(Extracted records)
+---+

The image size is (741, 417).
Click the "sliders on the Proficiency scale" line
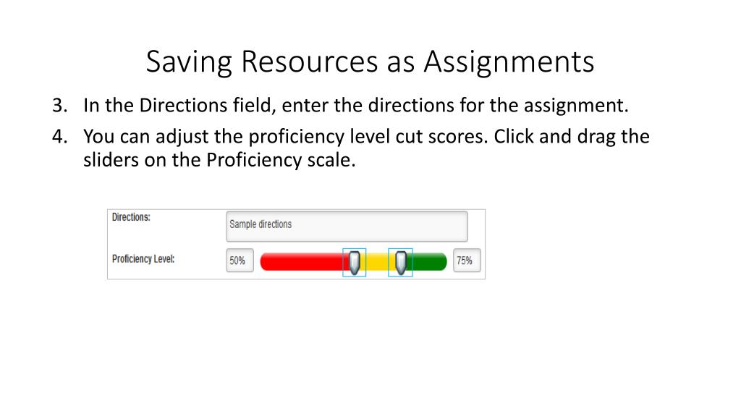(219, 160)
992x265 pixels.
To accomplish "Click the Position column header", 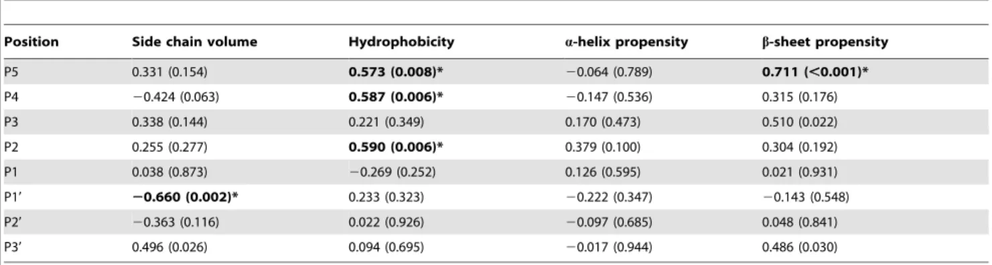I will tap(31, 41).
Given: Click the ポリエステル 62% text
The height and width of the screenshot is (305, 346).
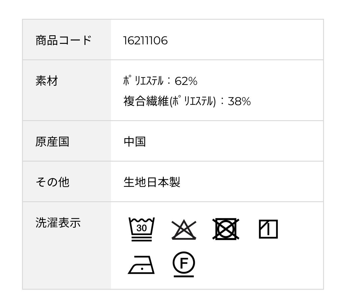Looking at the screenshot, I should pos(160,81).
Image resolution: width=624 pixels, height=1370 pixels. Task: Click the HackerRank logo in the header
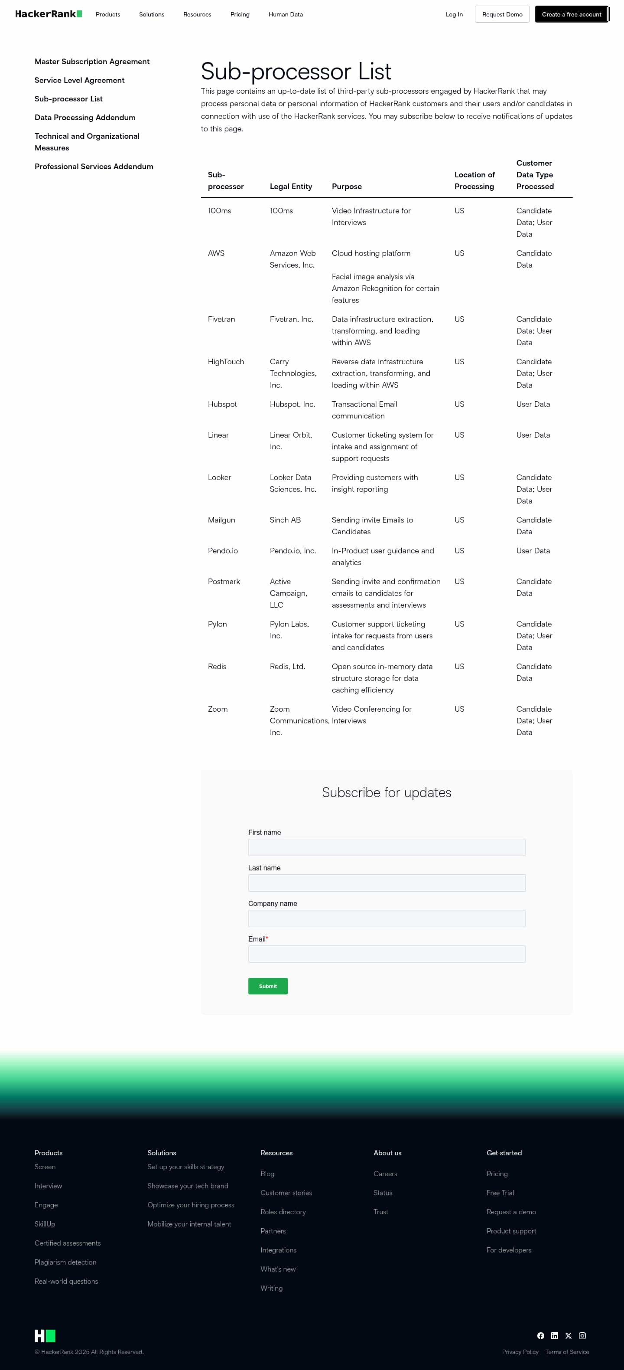pos(48,14)
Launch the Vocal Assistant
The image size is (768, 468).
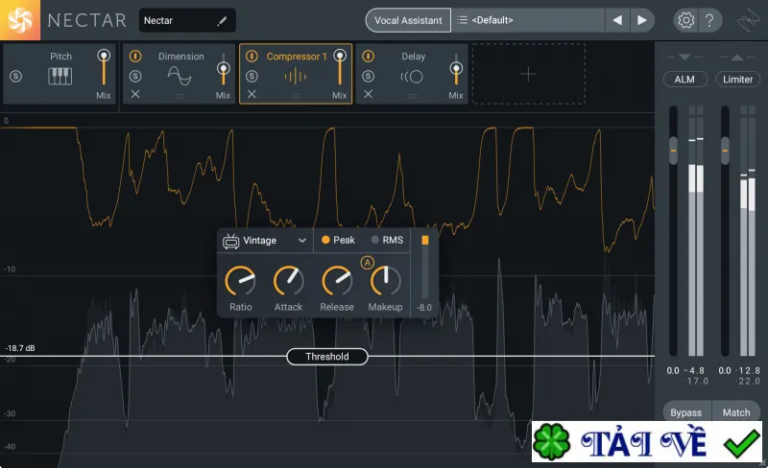(408, 20)
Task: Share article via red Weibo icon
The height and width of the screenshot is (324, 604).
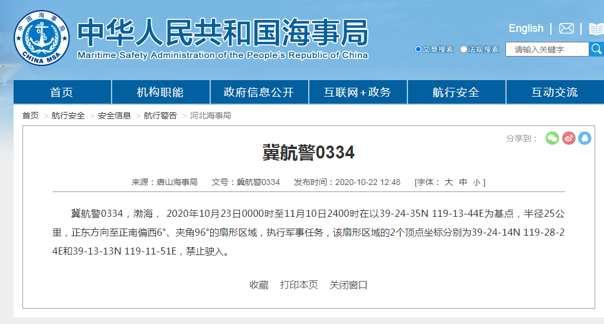Action: [569, 138]
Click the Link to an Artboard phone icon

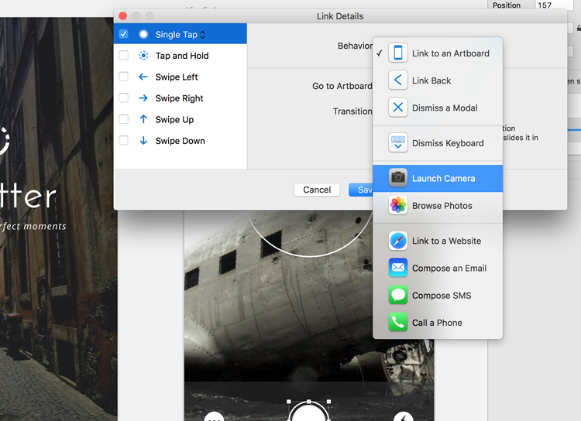coord(398,53)
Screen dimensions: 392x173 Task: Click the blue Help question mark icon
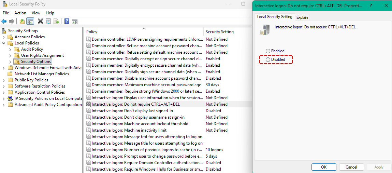67,21
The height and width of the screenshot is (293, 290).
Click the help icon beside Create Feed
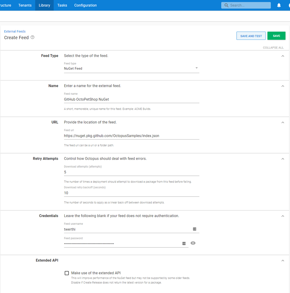coord(32,37)
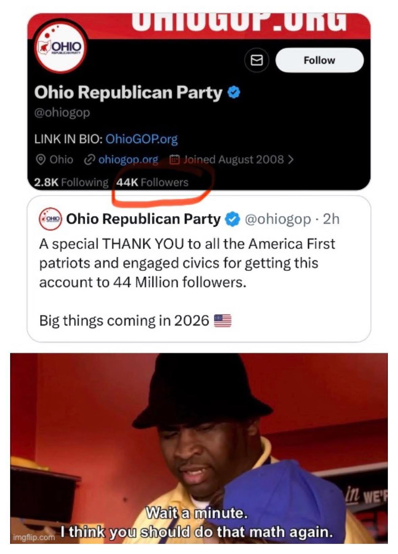This screenshot has height=554, width=398.
Task: Expand Joined August 2008 chevron
Action: click(290, 160)
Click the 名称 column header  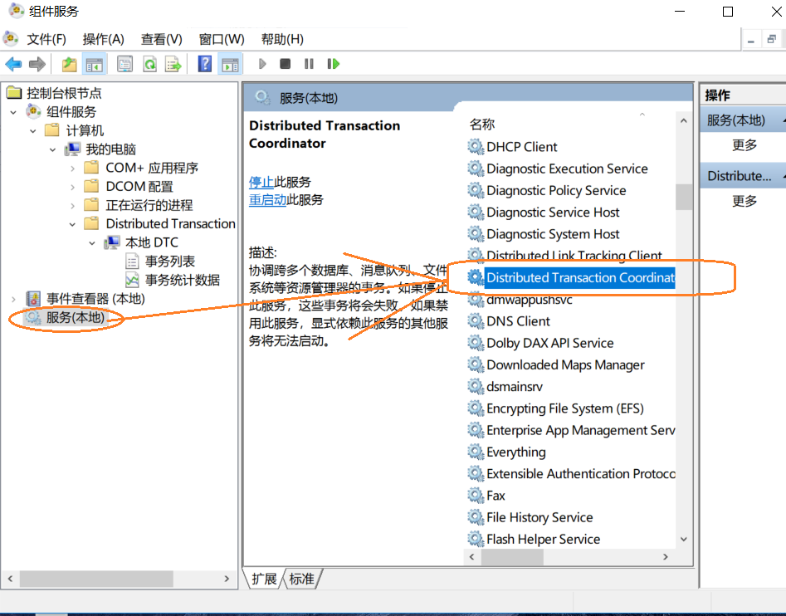[x=482, y=125]
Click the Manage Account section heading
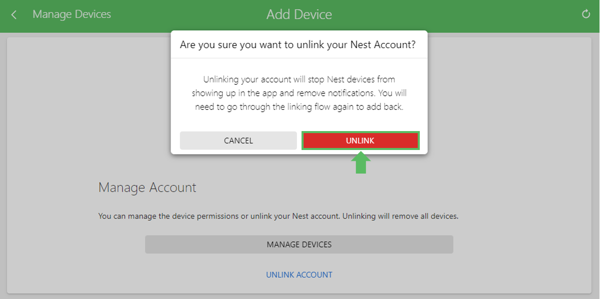Image resolution: width=600 pixels, height=299 pixels. tap(147, 187)
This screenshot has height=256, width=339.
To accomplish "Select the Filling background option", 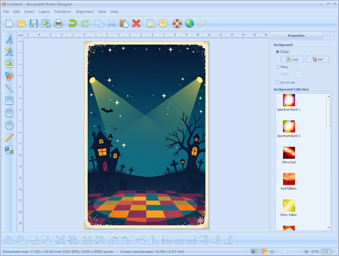I will (x=278, y=67).
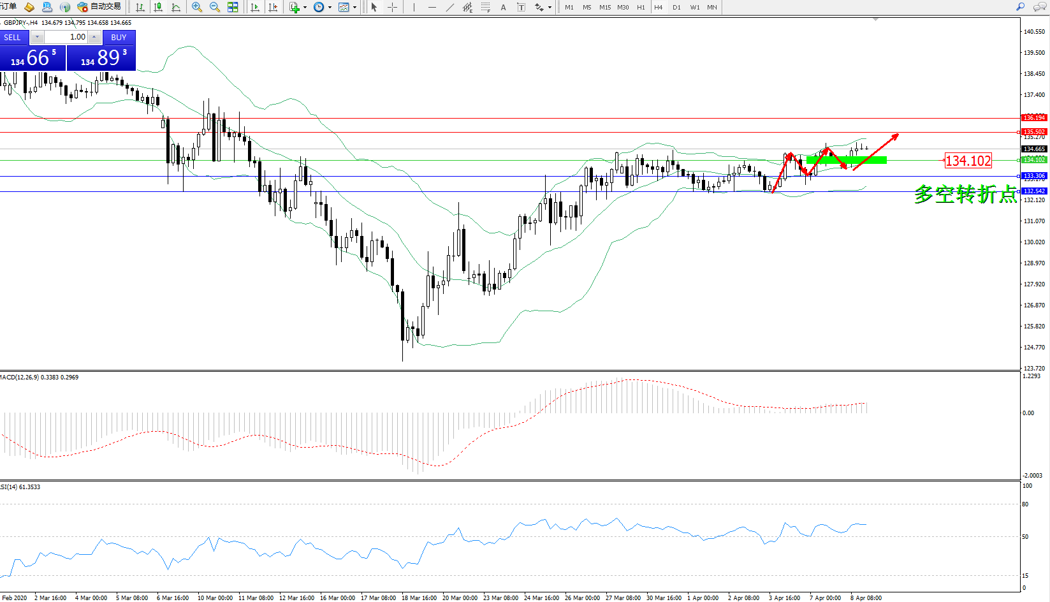Select the Crosshair cursor tool
The height and width of the screenshot is (602, 1050).
393,7
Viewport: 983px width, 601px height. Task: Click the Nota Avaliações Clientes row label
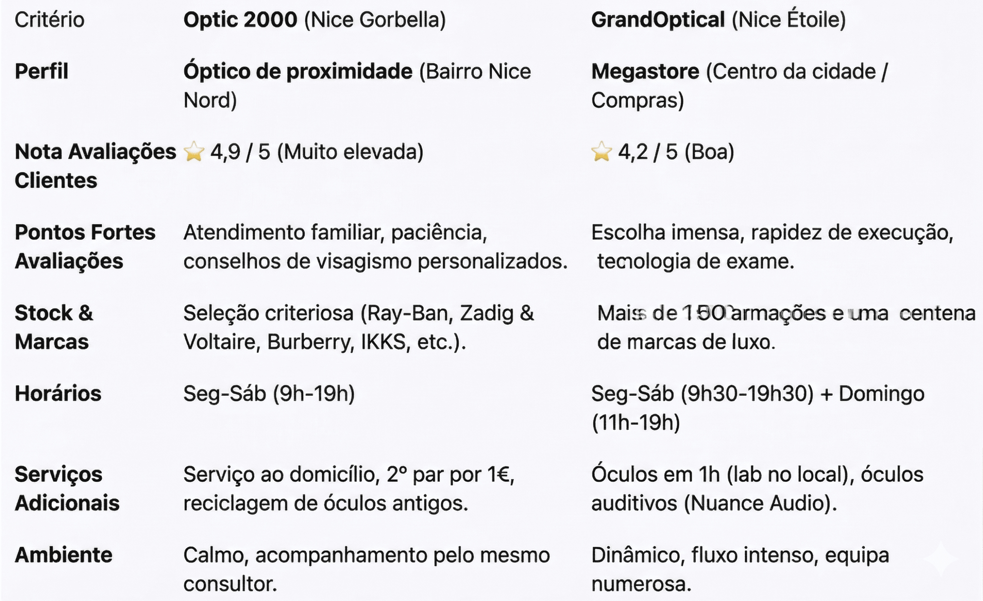tap(95, 166)
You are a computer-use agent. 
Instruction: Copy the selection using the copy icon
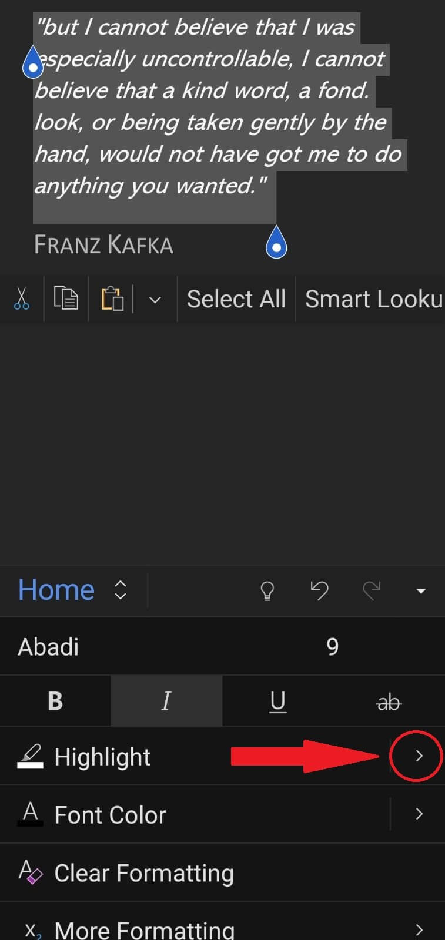66,298
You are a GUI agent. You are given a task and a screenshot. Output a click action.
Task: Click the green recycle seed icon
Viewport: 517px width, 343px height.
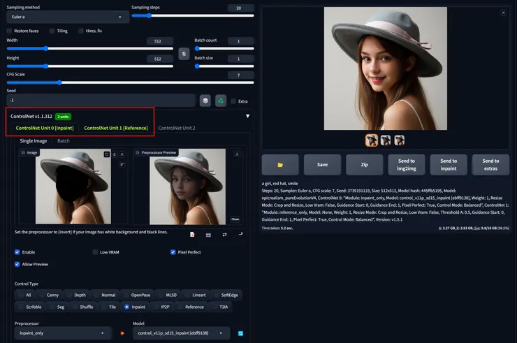tap(221, 101)
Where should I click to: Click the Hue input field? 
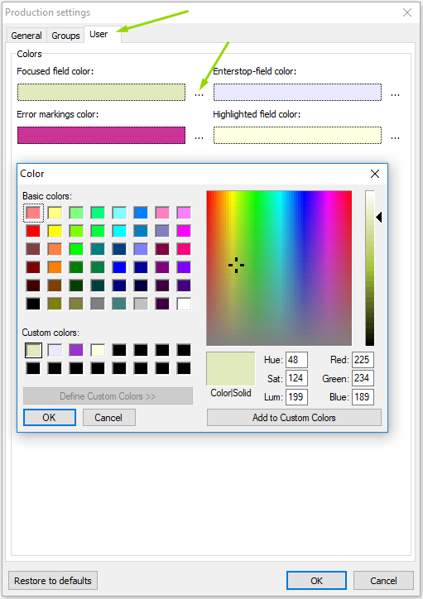click(x=296, y=360)
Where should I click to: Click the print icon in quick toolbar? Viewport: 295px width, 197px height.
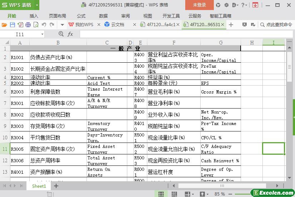point(28,25)
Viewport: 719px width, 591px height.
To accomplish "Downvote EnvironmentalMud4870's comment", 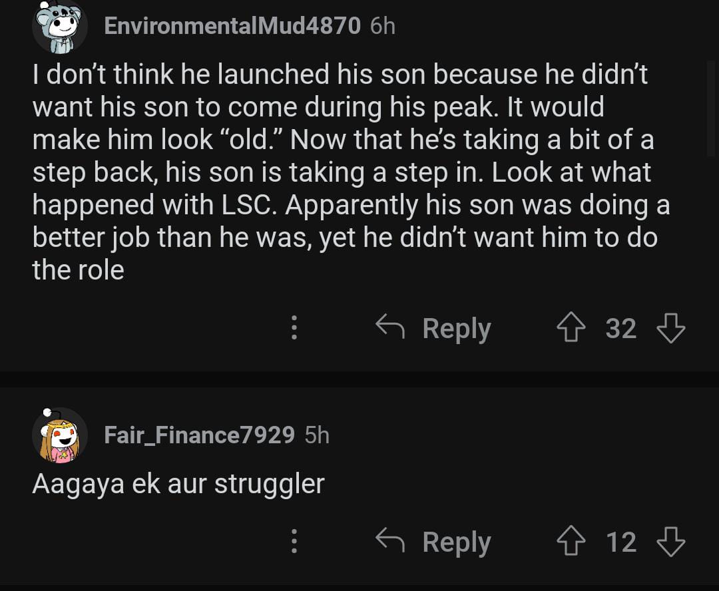I will (x=670, y=329).
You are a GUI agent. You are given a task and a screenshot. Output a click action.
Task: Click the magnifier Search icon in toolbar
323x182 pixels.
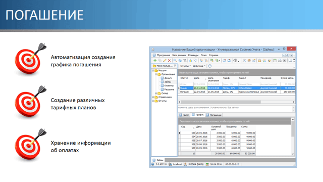[x=175, y=61]
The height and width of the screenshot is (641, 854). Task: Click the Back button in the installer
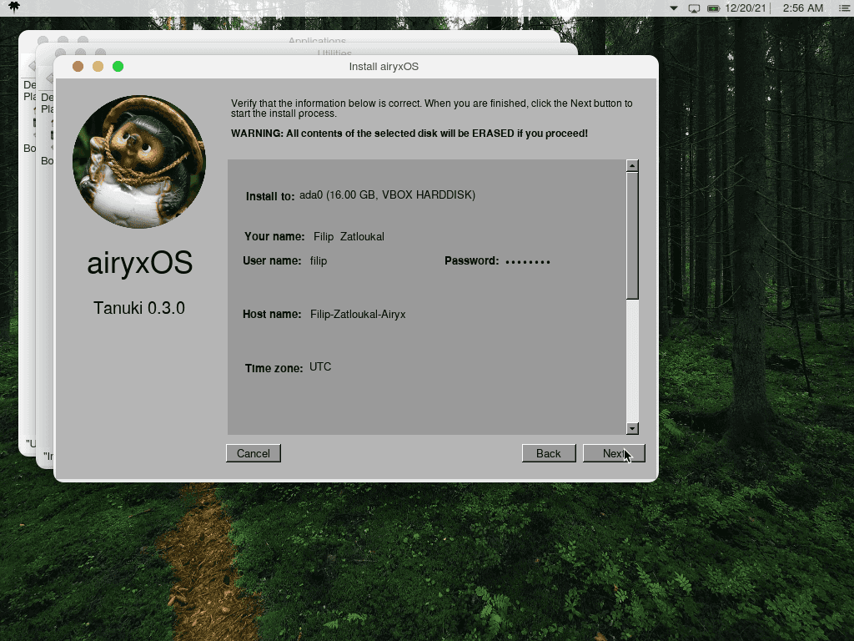[549, 453]
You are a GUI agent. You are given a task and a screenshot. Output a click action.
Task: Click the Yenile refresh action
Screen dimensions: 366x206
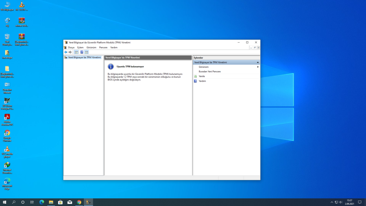(202, 76)
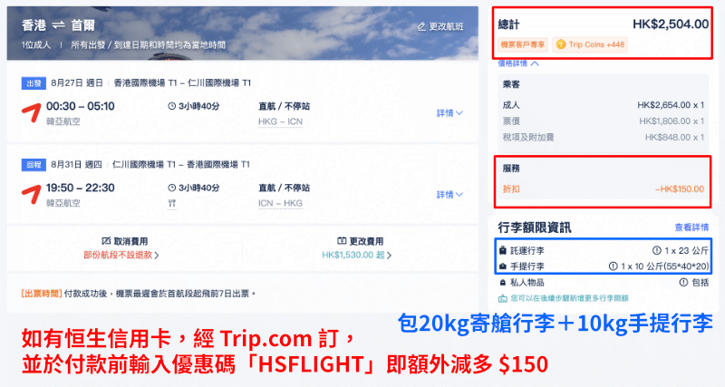This screenshot has width=725, height=387.
Task: Click the 機票客戶專享 badge
Action: [523, 44]
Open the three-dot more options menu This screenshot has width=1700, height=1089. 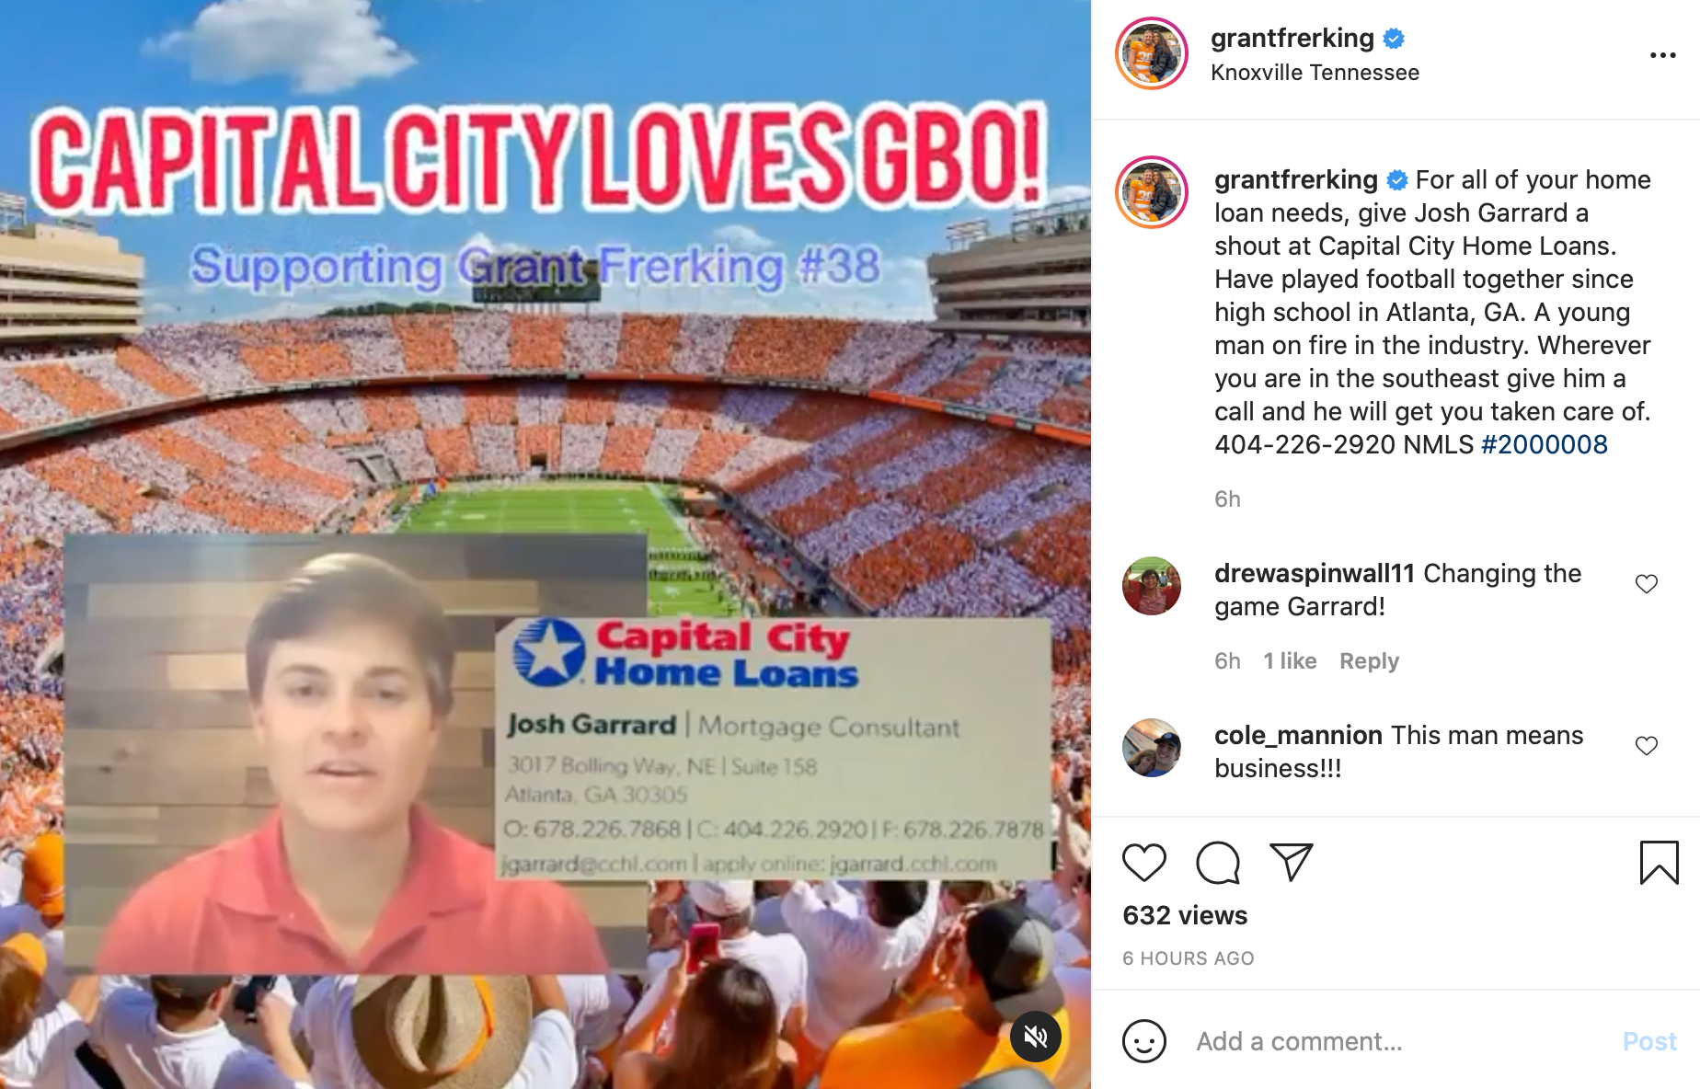1662,55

+---+

- **Work request**:
Among the entries above, take the lines from the one with "Click the Link to an Artboard phone icon" through the one with "The height and width of the screenshot is (293, 290)." and retype them exactly, leaving out the pictures.

- **Response for this exercise**:
Click the Link to an Artboard phone icon

coord(398,53)
Screen dimensions: 392x173 Task: Click the blue Help question mark icon
67,21
The height and width of the screenshot is (293, 290).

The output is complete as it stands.